+++ DOCUMENT SEGMENT +++

OpenSSL fixes two high-severity crypto bugs – Naked Security
We’re sure you’ve heard of OpenSSL, and even if you aren’t a coder yourself, you’ve almost certainly used it.
OpenSSL is one of the most popular open-source cryptography libraries out there, and lots of well-known products rely on it, especially on Linux, which doesn’t have a standard, built-in encryption toolkit of its own.
Even on Windows and macOS, which do have encryption toolkits built into their distributions, you may have software installed that includes and uses OpenSSL instead of the operating system’s standard cryptographic libraries.
As its name suggests, OpenSSL is very commonly used for supporting network-based encryption using TLS, which is the contemporary name for what used to be called SSL.
TLS, or transport layer security, is what puts the padlock into your browser, and it’s probably what encrypts your email in transit these days, along with protecting many other online communications initiated by your computer.

+++ STORED DATA +++

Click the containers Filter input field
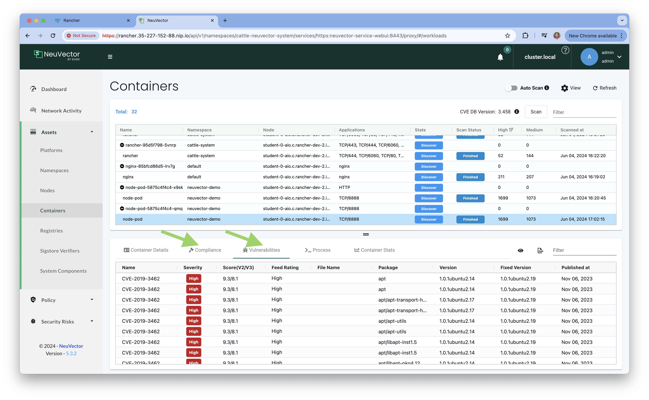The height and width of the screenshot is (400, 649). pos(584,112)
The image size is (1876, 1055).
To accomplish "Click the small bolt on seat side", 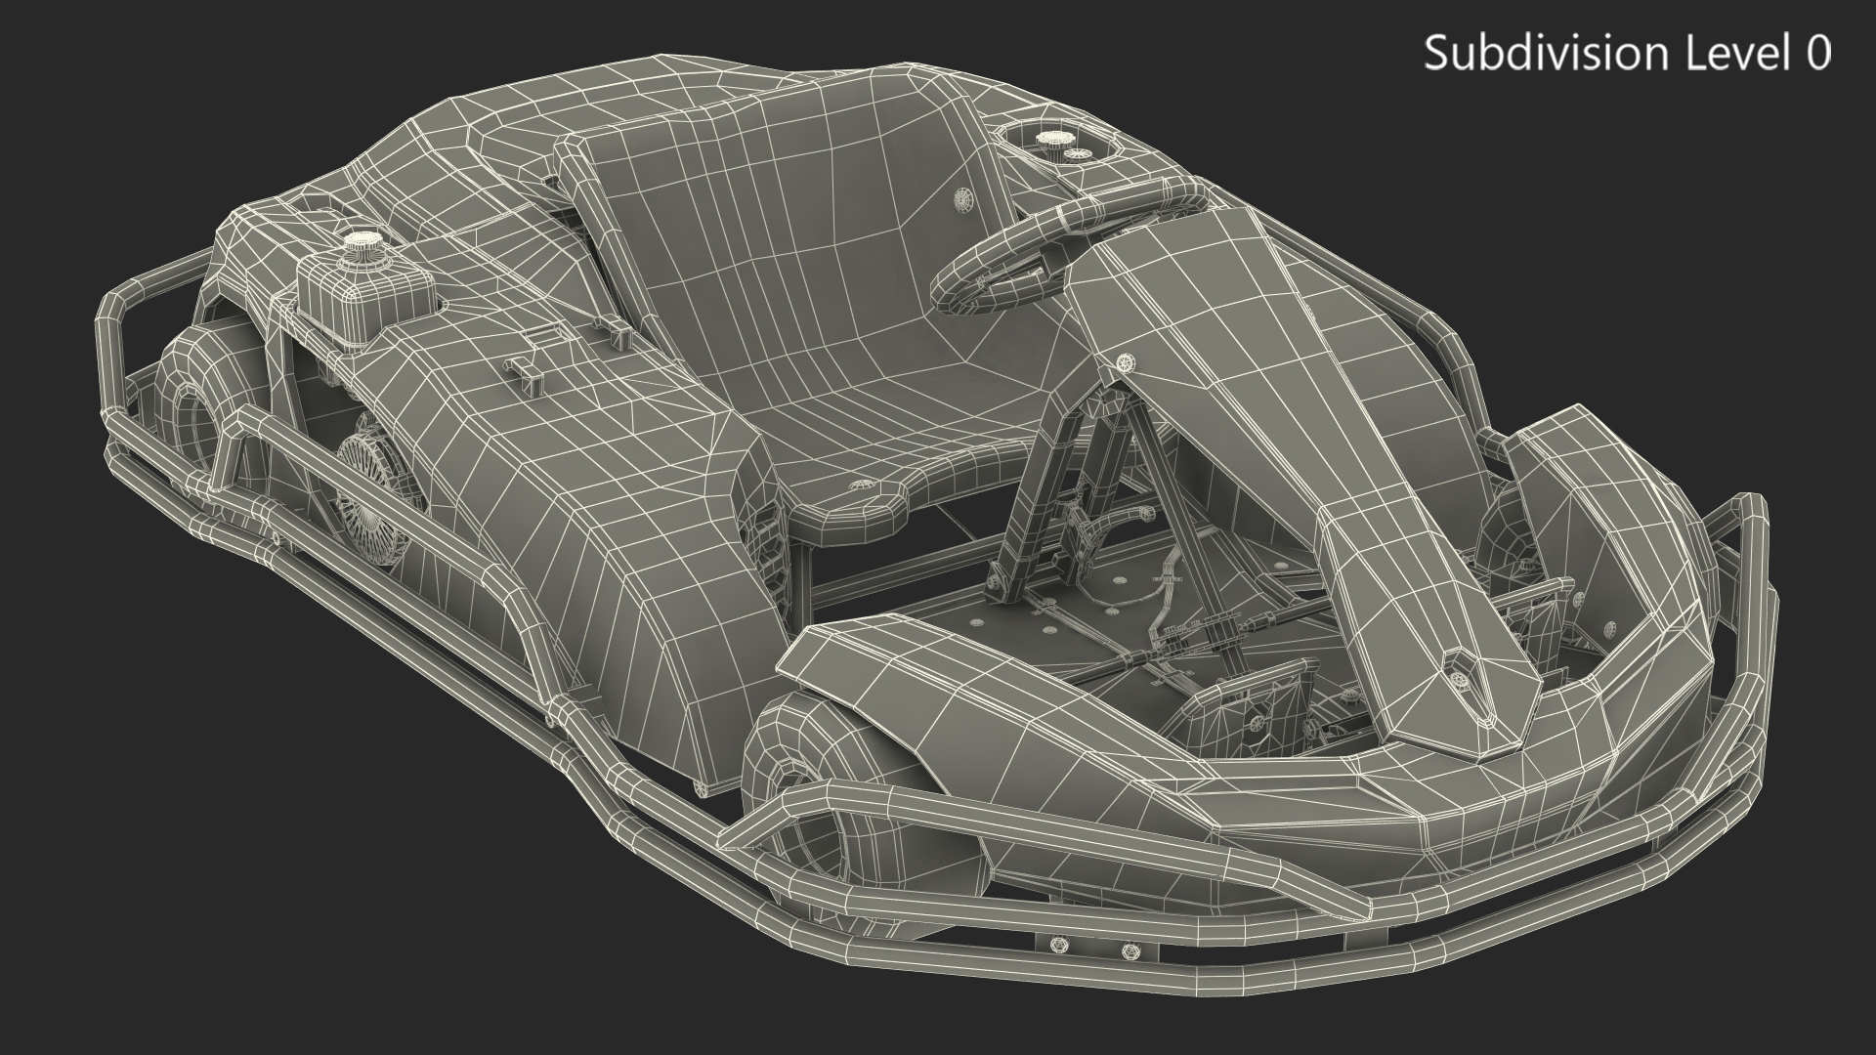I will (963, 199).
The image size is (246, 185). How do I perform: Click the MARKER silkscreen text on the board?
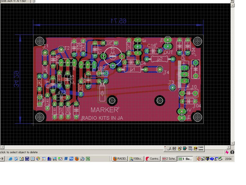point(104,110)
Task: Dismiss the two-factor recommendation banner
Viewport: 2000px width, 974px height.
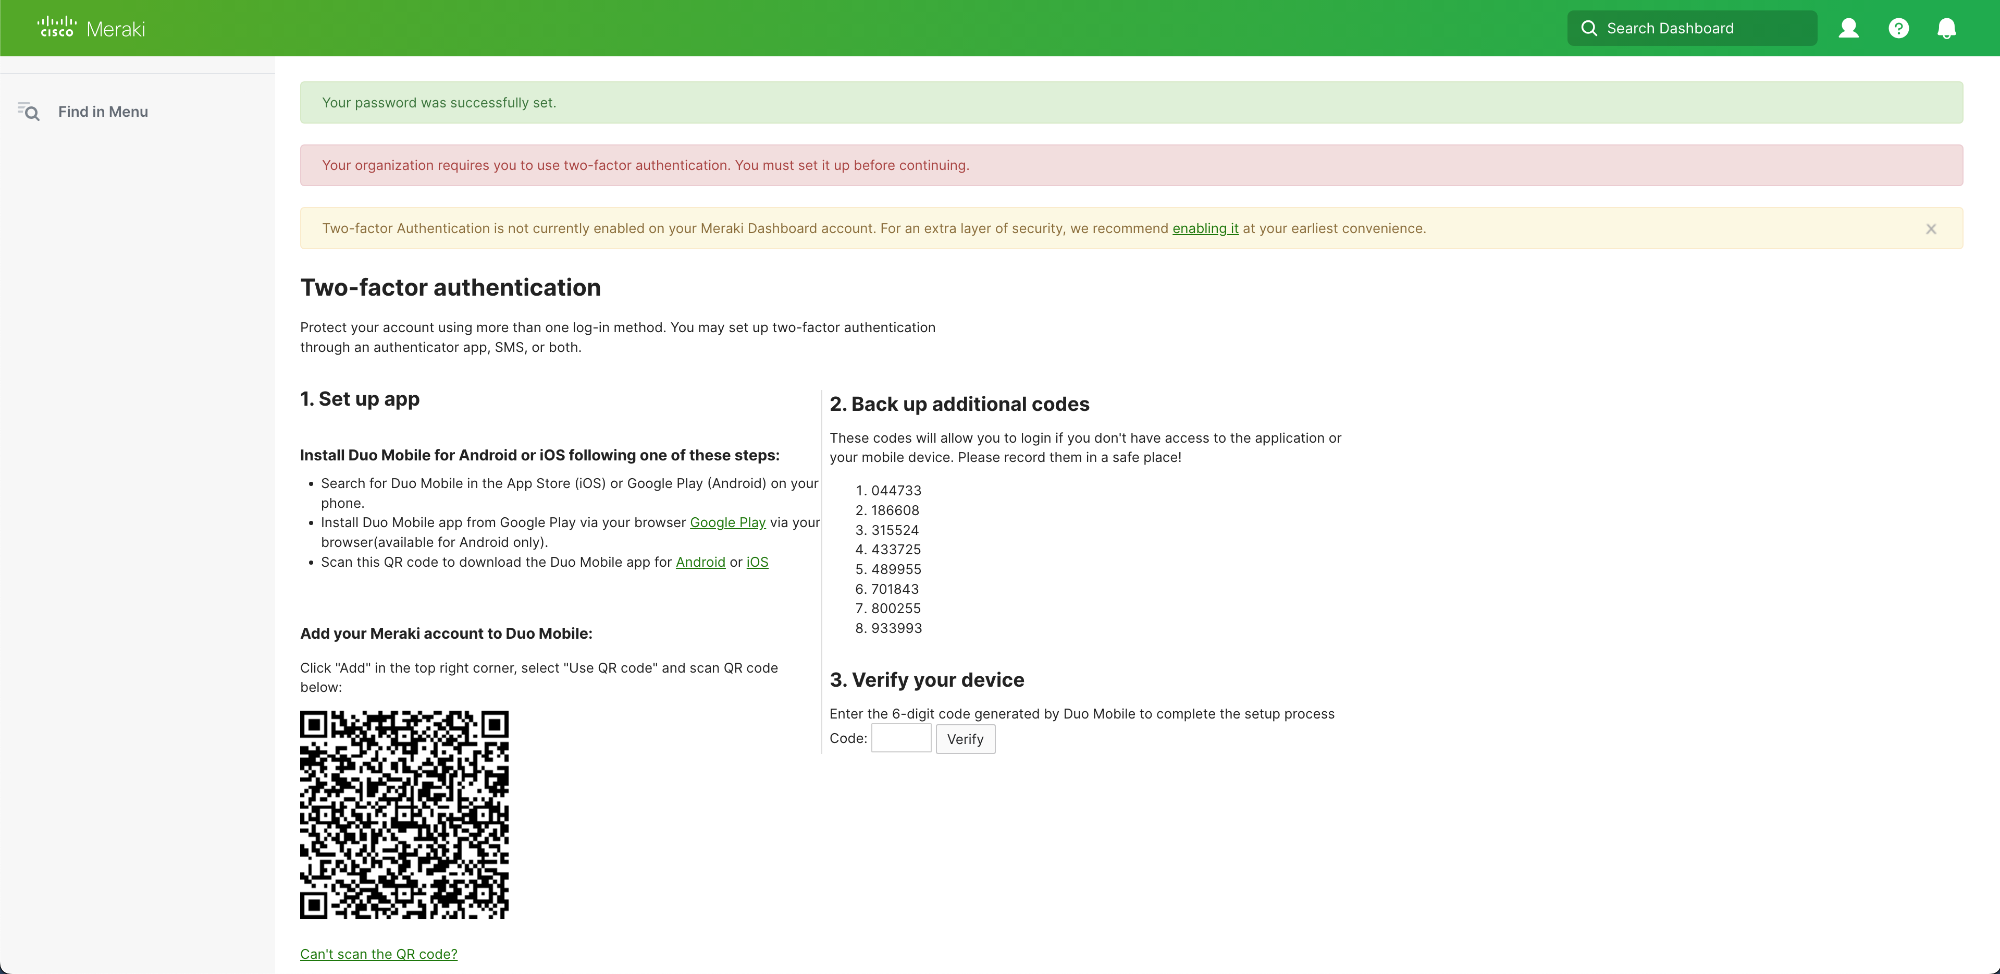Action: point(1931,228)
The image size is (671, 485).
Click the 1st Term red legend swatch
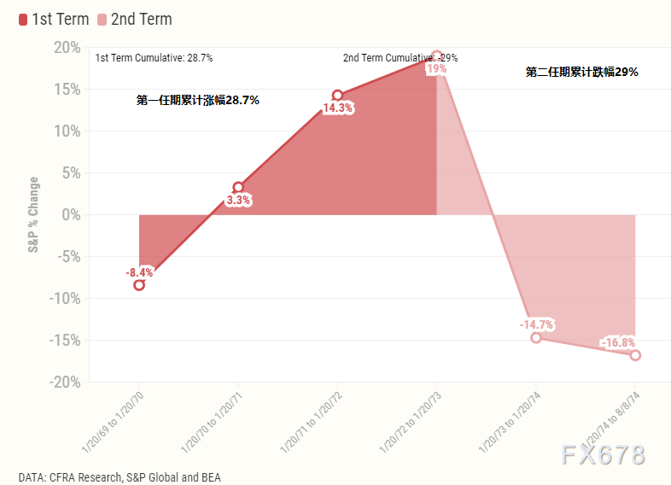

+++

WORK INSTRUCTIONS |
a – List every line of the records that contains the string "size".
b – Write what comes next in the article on OpenSSL bug fixes, starting after its last sentence.
The article on OpenSSL and the records are unrelated material.

TASK RESPONSES |
a –
The image size is (1876, 1055).
The image size is (246, 185). How do I perform: Click the MARKER silkscreen text on the board?
The image size is (671, 485).

b –
So, when an OpenSSL security advisory reports exploitable vulnerabilities in the software…
…it’s worth paying attention, and upgrading as soon as you can.
The latest patches, which came out in OpenSSL 1.1.1k on 2021-03-25, fix two high-severity bugs that you should definitely know about:
- CVE-2021-3449: Crash can be provoked when connecting to a vulnerable server.
- CVE-2012-3450: Vulnerable client can be tricked into accepting a bogus TLS certificate.
Vulnerabilities compared
Even though we think the second bug is the more interesting of the two, we’ve seen several reports that have focused their attention on the first one, perhaps because it threatens immediate and disruptive drama.
The bug can be triggered by a TLS feature called renegotiation, where two computers that are already connected over TLS agree to set up a new secure connection, typically with different (supposedly more secure) settings.
To exploit the bug, a TLS client asks for renegotiation but deliberately leaves out one of the settings it used when it first connected.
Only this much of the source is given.